Oleh: Imam Aris Utomo
Kehidupanku yang sekarang seperti lingkaran waktu yang kembali ke titik awalnya. Aku seorang dosen di kampus tempat dulu aku menimba ilmu. Namaku Tomo Sujiatmoko. Mahasiswa biasa memanggilku, dengan suara segan-segan tapi hangat, “Pak Tomo.” Selain mengajar, aku juga menyempatkan diri mengisi sela-sela waktu dengan menulis. Menulis bukan karena ingin jadi pengarang besar atau ingin dikenal sebagai pencerita, tapi karena dengan menulis aku merasa hidup dua kali: satu di dunia nyata, satu lagi di dunia imajinasi. Tapi biarlah, pagi ini bukan tentang itu. Bukan tentang profesi, bukan pula tentang biografi. Pagi ini hanya tentang pagi itu sendiri pagi yang teramat cerah.
Setelah aku antar putriku kecilku ke sekolah, seperti biasa, aku sempatkan duduk sejenak di kursi teras rumahku. Menyeduh waktu bersama aroma tanah dan kehidupan. Suasana di sekeliling masih asri, sangat bersahaja. Aku hanya bisa berharap, semoga selalu begini adanya. Langit terbuka, Matahari menguraikan sinarnya, menembus dedaunan, menyoroti ubin, menerpa wajahku yang masih separuh ngantuk. Burung-burung melayang, seperti tak punya beban hidup, berkicau sekenanya, seolah sedang rapat pagi buta. Pohon-pohon pun ikut menari pelan ditiup angin. Bambu di samping rumah melenggak ke kanan-kiri, mengeluarkan suara derit-derit khas, seakan sedang melantunkan tembang Jawa yang lirih dan menenangkan. Di atas meja kecil, kopi hitam buatan istriku mengepul, menggoda untuk diseruput perlahan.

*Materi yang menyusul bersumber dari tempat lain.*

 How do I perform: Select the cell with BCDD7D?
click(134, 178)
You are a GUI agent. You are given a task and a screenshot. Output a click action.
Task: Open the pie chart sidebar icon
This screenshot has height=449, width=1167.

Pisang goreng masih hangat menyebarkan aroma minyak dan pisang matang yang khas. Aku tidak merokok, tak pernah, dan rasanya hidup ini sudah cukup damai tanpa itu. Seruput demi seruput, kopi itu perlahan tandas. Pisang goreng satu per satu berpindah ke perut. Lidahku puas. Hatiku tenang.

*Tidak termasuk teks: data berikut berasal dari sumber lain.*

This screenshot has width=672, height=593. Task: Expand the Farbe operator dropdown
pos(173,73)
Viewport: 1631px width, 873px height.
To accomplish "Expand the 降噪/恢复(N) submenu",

Jam menunjukkan pukul tujuh. Kelas akan dimulai pukul delapan lebih seperempat. Jarak dari rumah ke kampus sekitar tiga belas kilometer. Tanpa macet, setengah jam perjalanan sudah lebih dari cukup. Maka seperti biasa, aku akan berangkat tepat pukul setengah delapan. Aku pilih batik favoritku: hitam-coklat bermotif mega mendung. Ada sesuatu dari motif itu yang membuatku merasa tenteram. Mungkin karena awan memang punya watak yang tabah menggantung diam meski menanggung hujan. Celana kain hitam menyusul, lalu sepatu pantofel yang sudah mengkilap, hasil polesanku semalam. Motorku panaskan, sambil sekalian kulap debu yang menempel dari motor tua itu. Kegiatan kecil, tapi entah kenapa terasa ritualistik.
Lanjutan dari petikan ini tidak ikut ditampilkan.